» EXERCISE DIRECTIONS
From the listing below, output the lines between the one with "You are a computer-use agent." and the one with "Task: Click the eye icon on ticket 3142262", including those two, and nothing else. Pictures are not copied.

» SOURCE MATERIAL
_ _ _ _ _ _ _

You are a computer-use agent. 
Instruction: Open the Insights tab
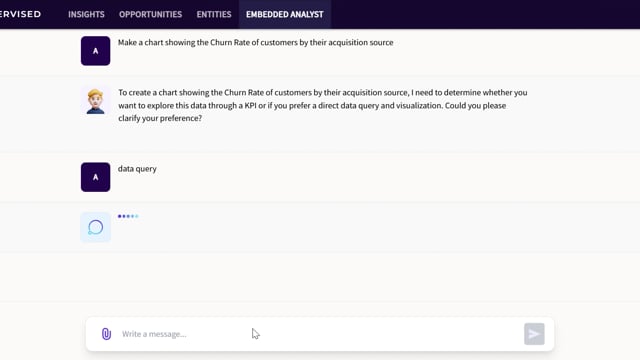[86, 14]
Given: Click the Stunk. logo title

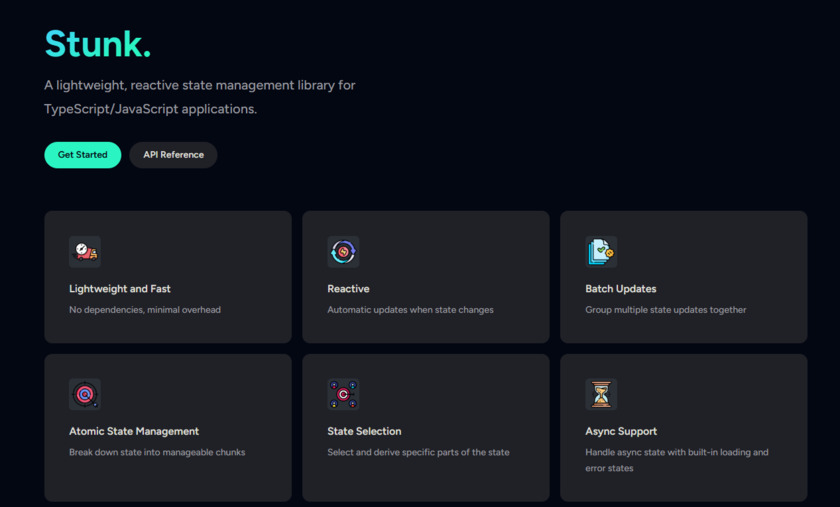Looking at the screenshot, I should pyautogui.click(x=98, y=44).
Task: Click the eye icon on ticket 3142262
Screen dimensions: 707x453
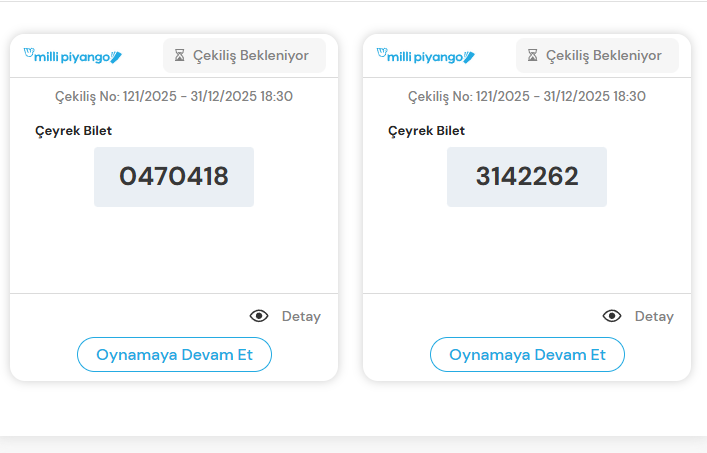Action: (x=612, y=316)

_ _ _ _ _ _ _

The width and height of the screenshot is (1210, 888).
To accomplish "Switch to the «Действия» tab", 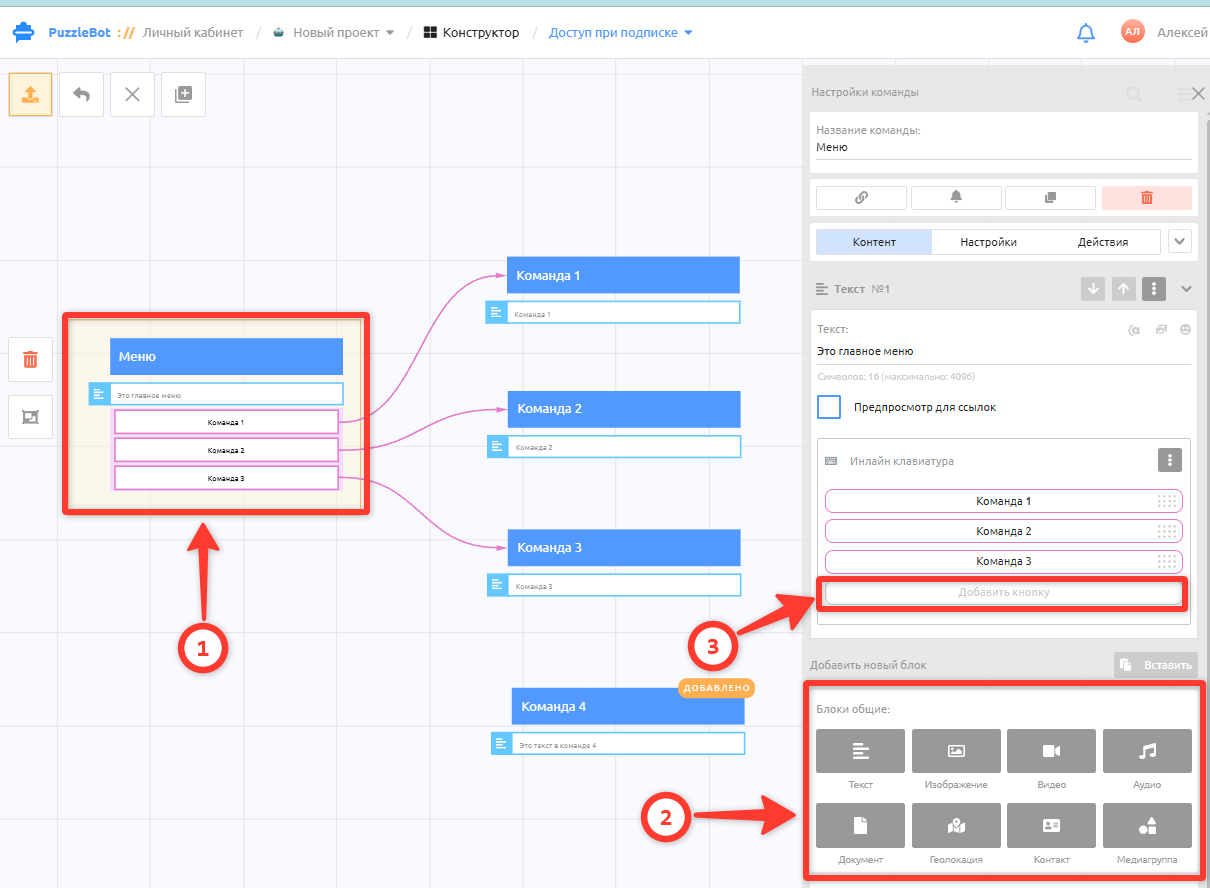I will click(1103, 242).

_ _ _ _ _ _ _

» OUTPUT BELOW
You are a computer-use agent. 
Instruction: Open the Insights tab
[86, 14]
Given: Click the Stunk. logo title

Looking at the screenshot, I should pyautogui.click(x=98, y=44).
Task: Click the eye icon on ticket 3142262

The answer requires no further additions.